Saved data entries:
=== Begin Enclosure ===
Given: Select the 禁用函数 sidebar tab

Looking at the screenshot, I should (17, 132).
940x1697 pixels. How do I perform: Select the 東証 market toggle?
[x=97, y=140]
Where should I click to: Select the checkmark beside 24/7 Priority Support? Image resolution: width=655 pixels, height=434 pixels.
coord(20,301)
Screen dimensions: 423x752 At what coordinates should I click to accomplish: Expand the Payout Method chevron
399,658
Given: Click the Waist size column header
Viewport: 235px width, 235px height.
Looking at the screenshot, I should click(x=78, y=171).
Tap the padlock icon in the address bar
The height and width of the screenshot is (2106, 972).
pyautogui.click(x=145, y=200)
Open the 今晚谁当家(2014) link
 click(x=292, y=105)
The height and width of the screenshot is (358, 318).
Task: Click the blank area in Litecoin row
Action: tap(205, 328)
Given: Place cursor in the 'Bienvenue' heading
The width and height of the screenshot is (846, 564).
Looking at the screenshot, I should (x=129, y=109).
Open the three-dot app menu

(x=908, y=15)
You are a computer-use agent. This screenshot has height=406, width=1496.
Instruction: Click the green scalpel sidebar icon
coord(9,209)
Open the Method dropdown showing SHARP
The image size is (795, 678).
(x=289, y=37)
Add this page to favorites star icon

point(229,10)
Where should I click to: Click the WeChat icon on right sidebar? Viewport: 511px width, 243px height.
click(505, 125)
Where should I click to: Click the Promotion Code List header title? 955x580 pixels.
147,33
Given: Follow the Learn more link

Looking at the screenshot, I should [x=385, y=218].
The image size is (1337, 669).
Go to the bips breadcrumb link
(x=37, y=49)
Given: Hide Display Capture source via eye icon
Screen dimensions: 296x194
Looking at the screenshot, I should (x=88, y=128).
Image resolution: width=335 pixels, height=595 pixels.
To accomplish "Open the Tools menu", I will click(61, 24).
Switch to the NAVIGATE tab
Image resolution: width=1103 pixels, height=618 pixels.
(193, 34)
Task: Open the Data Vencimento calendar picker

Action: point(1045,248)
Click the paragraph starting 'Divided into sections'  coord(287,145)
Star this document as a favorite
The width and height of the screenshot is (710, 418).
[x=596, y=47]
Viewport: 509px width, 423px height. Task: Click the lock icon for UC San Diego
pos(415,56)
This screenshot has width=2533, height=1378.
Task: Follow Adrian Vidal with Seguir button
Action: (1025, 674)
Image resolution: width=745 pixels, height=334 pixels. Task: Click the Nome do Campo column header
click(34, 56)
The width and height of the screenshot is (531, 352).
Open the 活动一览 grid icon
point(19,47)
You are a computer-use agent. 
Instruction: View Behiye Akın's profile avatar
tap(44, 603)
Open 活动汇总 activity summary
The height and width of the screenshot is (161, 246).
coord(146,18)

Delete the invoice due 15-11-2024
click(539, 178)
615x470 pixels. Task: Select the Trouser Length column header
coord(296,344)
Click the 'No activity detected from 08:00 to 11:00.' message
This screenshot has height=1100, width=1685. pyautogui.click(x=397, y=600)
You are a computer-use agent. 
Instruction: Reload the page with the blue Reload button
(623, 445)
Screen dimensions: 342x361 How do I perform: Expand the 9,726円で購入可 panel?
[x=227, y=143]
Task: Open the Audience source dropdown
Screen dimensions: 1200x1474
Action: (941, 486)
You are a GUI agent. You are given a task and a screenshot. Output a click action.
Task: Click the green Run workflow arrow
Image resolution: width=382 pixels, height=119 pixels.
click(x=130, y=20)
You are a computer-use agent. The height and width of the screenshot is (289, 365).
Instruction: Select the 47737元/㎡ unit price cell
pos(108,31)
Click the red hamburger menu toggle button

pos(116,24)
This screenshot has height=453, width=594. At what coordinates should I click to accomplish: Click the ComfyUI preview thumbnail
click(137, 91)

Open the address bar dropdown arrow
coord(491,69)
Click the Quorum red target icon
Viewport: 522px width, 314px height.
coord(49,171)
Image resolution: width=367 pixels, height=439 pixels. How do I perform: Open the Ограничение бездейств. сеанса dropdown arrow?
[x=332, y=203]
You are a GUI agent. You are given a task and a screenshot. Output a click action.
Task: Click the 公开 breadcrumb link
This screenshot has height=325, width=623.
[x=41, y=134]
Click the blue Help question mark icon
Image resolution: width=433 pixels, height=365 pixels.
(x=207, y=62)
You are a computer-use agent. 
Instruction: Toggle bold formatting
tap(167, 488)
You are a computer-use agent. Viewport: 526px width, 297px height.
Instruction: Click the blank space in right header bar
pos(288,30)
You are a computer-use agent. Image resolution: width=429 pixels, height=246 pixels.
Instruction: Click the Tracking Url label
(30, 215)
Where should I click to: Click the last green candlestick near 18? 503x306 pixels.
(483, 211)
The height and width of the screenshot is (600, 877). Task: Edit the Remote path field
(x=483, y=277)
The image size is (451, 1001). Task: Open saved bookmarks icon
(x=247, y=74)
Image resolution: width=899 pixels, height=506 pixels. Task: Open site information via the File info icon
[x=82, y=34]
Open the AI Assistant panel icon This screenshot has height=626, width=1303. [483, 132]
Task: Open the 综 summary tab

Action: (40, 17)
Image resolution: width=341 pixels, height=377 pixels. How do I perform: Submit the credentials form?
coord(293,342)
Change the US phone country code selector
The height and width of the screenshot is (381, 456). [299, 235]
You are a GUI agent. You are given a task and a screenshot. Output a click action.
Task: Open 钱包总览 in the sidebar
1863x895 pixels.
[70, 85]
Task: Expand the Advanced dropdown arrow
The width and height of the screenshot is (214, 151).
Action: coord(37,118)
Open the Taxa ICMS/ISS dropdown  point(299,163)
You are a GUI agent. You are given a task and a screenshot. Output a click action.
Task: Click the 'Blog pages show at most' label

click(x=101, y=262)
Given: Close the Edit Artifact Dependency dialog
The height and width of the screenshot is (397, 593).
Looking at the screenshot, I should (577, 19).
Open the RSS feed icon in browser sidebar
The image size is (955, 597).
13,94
=== End Enclosure ===
- **Aim of the task**: The data above should be duplicated exactly and completely.

- **Response**:
Given: Select the 禁用函数 sidebar tab

Looking at the screenshot, I should (17, 132).
940x1697 pixels. How do I perform: Select the 東証 market toggle?
[x=97, y=140]
Where should I click to: Select the checkmark beside 24/7 Priority Support? Image resolution: width=655 pixels, height=434 pixels.
coord(20,301)
Screen dimensions: 423x752 At what coordinates should I click to accomplish: Expand the Payout Method chevron
399,658
Given: Click the Waist size column header
Viewport: 235px width, 235px height.
Looking at the screenshot, I should click(x=78, y=171).
Tap the padlock icon in the address bar
The height and width of the screenshot is (2106, 972).
pyautogui.click(x=145, y=200)
Open the 今晚谁当家(2014) link
 click(x=292, y=105)
The height and width of the screenshot is (358, 318).
Task: Click the blank area in Litecoin row
Action: tap(205, 328)
Given: Place cursor in the 'Bienvenue' heading
The width and height of the screenshot is (846, 564).
Looking at the screenshot, I should (x=129, y=109).
Open the three-dot app menu

(x=908, y=15)
You are a computer-use agent. This screenshot has height=406, width=1496.
Instruction: Click the green scalpel sidebar icon
coord(9,209)
Open the Method dropdown showing SHARP
The image size is (795, 678).
(x=289, y=37)
Add this page to favorites star icon

point(229,10)
Where should I click to: Click the WeChat icon on right sidebar? Viewport: 511px width, 243px height.
click(505, 125)
Where should I click to: Click the Promotion Code List header title? 955x580 pixels.
147,33
Given: Follow the Learn more link

Looking at the screenshot, I should [x=385, y=218].
The image size is (1337, 669).
Go to the bips breadcrumb link
(x=37, y=49)
Given: Hide Display Capture source via eye icon
Screen dimensions: 296x194
Looking at the screenshot, I should (x=88, y=128).
Image resolution: width=335 pixels, height=595 pixels.
To accomplish "Open the Tools menu", I will click(61, 24).
Switch to the NAVIGATE tab
Image resolution: width=1103 pixels, height=618 pixels.
(193, 34)
Task: Open the Data Vencimento calendar picker

Action: point(1045,248)
Click the paragraph starting 'Divided into sections'  coord(287,145)
Star this document as a favorite
The width and height of the screenshot is (710, 418).
[x=596, y=47]
Viewport: 509px width, 423px height. Task: Click the lock icon for UC San Diego
pos(415,56)
This screenshot has width=2533, height=1378.
Task: Follow Adrian Vidal with Seguir button
Action: (1025, 674)
Image resolution: width=745 pixels, height=334 pixels. Task: Click the Nome do Campo column header
click(34, 56)
The width and height of the screenshot is (531, 352).
Open the 活动一览 grid icon
point(19,47)
You are a computer-use agent. 
Instruction: View Behiye Akın's profile avatar
tap(44, 603)
Open 活动汇总 activity summary
The height and width of the screenshot is (161, 246).
coord(146,18)

Delete the invoice due 15-11-2024
click(539, 178)
615x470 pixels. Task: Select the Trouser Length column header
coord(296,344)
Click the 'No activity detected from 08:00 to 11:00.' message
This screenshot has height=1100, width=1685. pyautogui.click(x=397, y=600)
You are a computer-use agent. 
Instruction: Reload the page with the blue Reload button
(623, 445)
Screen dimensions: 342x361 How do I perform: Expand the 9,726円で購入可 panel?
[x=227, y=143]
Task: Open the Audience source dropdown
Screen dimensions: 1200x1474
Action: (941, 486)
You are a GUI agent. You are given a task and a screenshot. Output a click action.
Task: Click the green Run workflow arrow
Image resolution: width=382 pixels, height=119 pixels.
click(x=130, y=20)
You are a computer-use agent. The height and width of the screenshot is (289, 365).
Instruction: Select the 47737元/㎡ unit price cell
pos(108,31)
Click the red hamburger menu toggle button

pos(116,24)
This screenshot has height=453, width=594. At what coordinates should I click to accomplish: Click the ComfyUI preview thumbnail
click(137, 91)

Open the address bar dropdown arrow
coord(491,69)
Click the Quorum red target icon
Viewport: 522px width, 314px height.
coord(49,171)
Image resolution: width=367 pixels, height=439 pixels. How do I perform: Open the Ограничение бездейств. сеанса dropdown arrow?
[x=332, y=203]
You are a GUI agent. You are given a task and a screenshot. Output a click action.
Task: Click the 公开 breadcrumb link
This screenshot has height=325, width=623.
[x=41, y=134]
Click the blue Help question mark icon
Image resolution: width=433 pixels, height=365 pixels.
(x=207, y=62)
You are a computer-use agent. 
Instruction: Toggle bold formatting
tap(167, 488)
You are a computer-use agent. Viewport: 526px width, 297px height.
Instruction: Click the blank space in right header bar
pos(288,30)
You are a computer-use agent. Image resolution: width=429 pixels, height=246 pixels.
Instruction: Click the Tracking Url label
(30, 215)
Where should I click to: Click the last green candlestick near 18? 503x306 pixels.
(483, 211)
The height and width of the screenshot is (600, 877). Task: Edit the Remote path field
(x=483, y=277)
The image size is (451, 1001). Task: Open saved bookmarks icon
(x=247, y=74)
Image resolution: width=899 pixels, height=506 pixels. Task: Open site information via the File info icon
[x=82, y=34]
Open the AI Assistant panel icon This screenshot has height=626, width=1303. [483, 132]
Task: Open the 综 summary tab

Action: (40, 17)
Image resolution: width=341 pixels, height=377 pixels. How do I perform: Submit the credentials form?
coord(293,342)
Change the US phone country code selector
The height and width of the screenshot is (381, 456). [299, 235]
You are a GUI agent. You are given a task and a screenshot. Output a click action.
Task: Open 钱包总览 in the sidebar
1863x895 pixels.
[70, 85]
Task: Expand the Advanced dropdown arrow
The width and height of the screenshot is (214, 151).
Action: coord(37,118)
Open the Taxa ICMS/ISS dropdown  point(299,163)
You are a GUI agent. You are given a task and a screenshot. Output a click action.
Task: Click the 'Blog pages show at most' label

click(x=101, y=262)
Given: Close the Edit Artifact Dependency dialog
The height and width of the screenshot is (397, 593).
Looking at the screenshot, I should (577, 19).
Open the RSS feed icon in browser sidebar
The image size is (955, 597).
13,94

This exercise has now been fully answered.